Pluma
Impersonal
Flor
se levantó mucho antes que su marido, despacito para no
interrumpirle el sueño y sin prender la luz para no incomodar. Se
fue de puntillas hasta la cocina y quien la hubiera visto la habría
confundido con un espanto; su cabello grisáceo enmarañado se mecía
al vaivén de sus pisadas, la bata que alguna vez fue blanca dejaba
entrever su lánguida figura recorriendo la casa cuando el sol aún
no despuntaba.
Hizo
el tinto como todas las mañanas. El olor del café que hacía Flor
penetraba las paredes y recorría las habitaciones de los vecinos. Se
sentó en la sala, con la vista puesta en la pared donde se
encontraba perpetuada la imagen de su hijo con uniforme de soldado.
Cuando
Armando salió del cuarto el sol ya calentaba los techos de barro,
miró hacia la sala, Flor seguía allí.

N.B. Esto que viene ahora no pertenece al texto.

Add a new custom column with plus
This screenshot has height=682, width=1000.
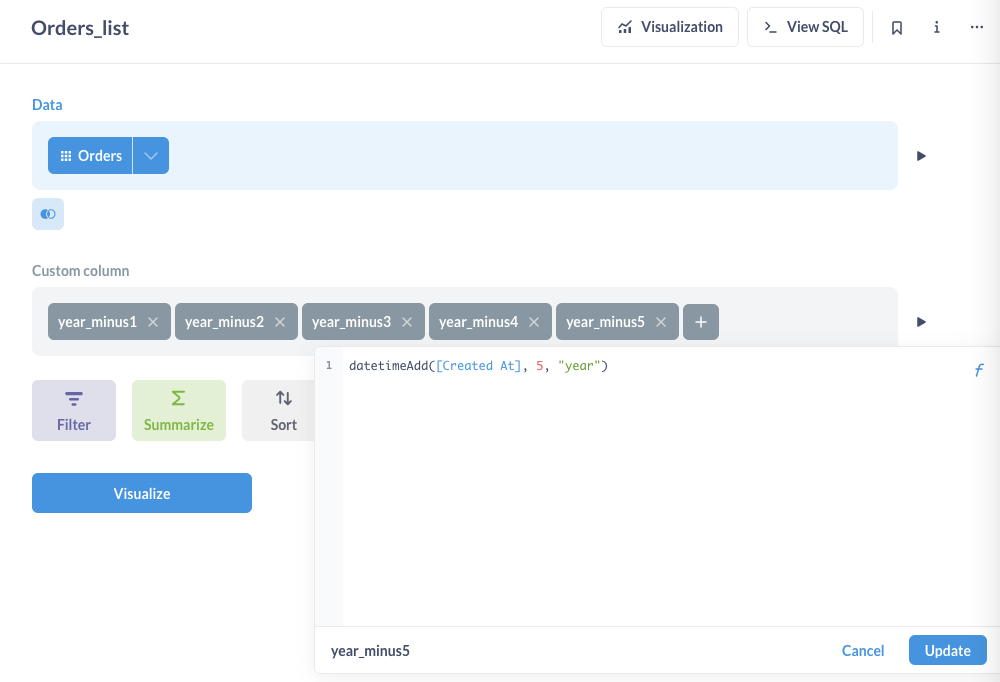pos(700,322)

Mientras servía el café,
un par de lágrimas se deslizaban por su rostro.
-Son
estos días, en los que le pido a Dios que se acuerde de mí –decía
como hablándose a sí mismo porque no miraba a Flor a la cara, pero
lo suficientemente fuerte para que ella lo escuchara.
Ella
permanecía impávida.
-Flor,
saque el uniforme y lo pone en el altar ¿Compró las veladoras?
-Compré
velas -le respondió -el tono en que se lo dijo no permitió que él
hiciera algún reclamo por haber comprado algo distinto a lo que le
había pedido.
Flor
se levantó del sillón en cuanto Armando se sentó, se dirigió al
cuarto contiguo al que compartía con su esposo. Abrió el clóset,
sacó de allí una bolsa que tiró en la cama; de su interior extrajo
el uniforme de su hijo, lo dobló y dejó en el altar.
Armando
la seguía con los ojos hacia donde ella caminara. Se levantó, tomó
el camuflado entre sus manos y sollozando dijo:
-El
uniforme de mi hijo; todo sucio y arrugado, hubiese sabido que estaba
así, yo mismo lo habría arreglado.
Flor
se encontraba en el cuarto matrimonial, enfrentada a la imagen que le
presentaba el espejo de una mujer a la que desconocía. Es probable
que no se haya dado cuenta que su esposo se lamentaba en la sala.
- ¡Flor!, ¡Flor!, Flooor! –gritaba Armando. Le dirigió la mirada.
- ¿Qué hace allí sentada? Voy a buscar al padre Alirio, quedé de recogerlo a la una porque a las tres tiene otra misa. Acomode la sala.
Cuando
Armando regresó con el padre, la encontró en el mismo sitio. Las
velas aún no estaban encendidas y la sala permanecía desordenada.
-Perdone
padre, Flor amaneció enferma.
-Vaya
prendiendo las velas, yo organizo el altar y empezamos, nos estamos
retrasando – le contestó el padre.
Armando
entró al cuarto, juntó su mejilla con la de Flor y con los labios
apretados le susurró:
-Por
lo menos vístase para la ocasión.
Ella
abrió su ropero, una hilera larga de trajes negros arrinconaban un
vestido amarillo del que se había olvidado. Lo cogió entre sus
manos y lo acarició. Se vistió de amarillo. Por fin salió de la
habitación. Armando la miraba confundido.
-Empecemos
de una vez, por favor -dijo el padre.
El
padre inició la misa, las mismas palabras eran pronunciadas cada
año; se rogaba piedad por el ánima del hijo muerto, y a la vez
pedían su favor para que intercediera ante Cristo por ellos. Armando
y el padre con los ojos cerrados no se daban cuenta que Flor le
prendía fuego a las cortinas, al altar, al colchón, a la casa.
Cuando abrieron los ojos se encontraron en el infierno, rodeados de
fuego por todas partes no pudieron salir, aunque quisieron.
Al
ver el humo y las llamas que salían de la casa, los vecinos llamaron
a los bomberos. Todo el barrio se había agolpado frente al incendio
con la esperanza de que alguien saliera con vida. Entre la humareda
del fuego recién apagado salió un bombero con un cuadro entre sus
manos.
-Esto
es lo único que no quedó incinerado.